Cette enquête par réseaux sociaux a permis de collecter des informations sur les comportements et les opinions de plus de 80 000 internautes de tous âges, dont 12 000 répondants en Allemagne qui ont fait l’objet d’un traitement spécifique. Malgré des nuances d’une sous-catégorie à l’autre, et d’un âge à l’autre, les répondants français se spécifient par une homogénéité politico-culturelle. Cette population diplômée (chez les 25-39 ans ayant répondu, 92% ont un diplôme supérieur et 63% un diplôme de niveau master ou doctorat[2]) se révèle majoritairement en phase avec l’offre politique de la gauche qu’elle soit radicale, modérée ou écologiste (68% des femmes et 56% des hommes votent toujours ainsi) : son ancrage est celui de la « gauche culturelle ». De l’enseignant au cadre supérieur, elle forme une minorité conséquente et influente par les places qu’elle occupe dans la société, en particulier dans les médias et les lieux de décision. Simultanément le très grand nombre de réponses permet de toucher des personnes moins diplômées appartenant à des catégories moyennes ou populaires – ce qui rend possibles des comparaisons. Les répondants allemands sont un peu moins diplômés – le système scolaire outre-Rhin diffère sensiblement de celui de la France – mais tout aussi orientés vers la gauche qu’en France (63% dont 37% pour les Verts).
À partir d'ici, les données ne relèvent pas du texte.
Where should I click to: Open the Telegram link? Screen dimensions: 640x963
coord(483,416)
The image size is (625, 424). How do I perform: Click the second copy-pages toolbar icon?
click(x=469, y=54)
L’Ukraine : je t’aime… de loin
L’échantillon met à jour un soutien massif à l’Ukraine chez les diplômés français : non seulement une majorité d’entre eux estime qu’on a bien fait de livrer des armes à l’Ukraine, mais une proportion importante pense que l’on aurait pu faire mieux, ainsi que le montre le tableau 1. Cette solidarité est de même niveau chez les 18-24 ans et les 25-39 ans (plus de 50% acquiescent à la première question, 27% à la seconde) et chez les seniors (68% et 17%). Ainsi seulement un répondant sur cinq de cette population diplômée émet une réserve envers ce soutien en armes – ce chiffre est proche de la moyenne française puisque selon le Baromètre de l’Institut Jean Jaurès sur l’Ukraine entre 20% (mars 2022) et 27% (décembre 2022) de sondés désapprouve l’envoi d’un soutien armé à l’Ukraine. En Allemagne, les chiffres avoisinent les résultats français : 49% des femmes allemandes pensent que l’on a bien fait de livrer des armes à l’Ukraine et 25% que l’on aurait dû faire plus (respectivement 55% et 21% pour les hommes).
Tableau 1. « On a bien fait de livrer des armes à l’Ukraine » (en pourcentage)
Source : Enquête Et maintenant 2, Arte / France culture, Yami 2, Upian, 2022 (46552 répondants)
Ce sentiment « pro ukrainien » doit être modulé par le fait qu’un répondant français sur cinq seulement est obsédé par la guerre d’Ukraine (28% toutefois chez les seniors), et que l’immense majorité répond « c’est grave mais ça ne change pas ma vie » : une attitude qui relativise le sujet par rapport à d’autres enjeux géopolitiques touchant la planète. Une minuscule minorité répond aussi « je m’en fous complètement » (9% des peu diplômés toutefois). La guerre d’Ukraine suscite une préoccupation plus intense en Allemagne où elle constitue un thème d’obsession pour environ un tiers de la population et où personne n’y est indifférent.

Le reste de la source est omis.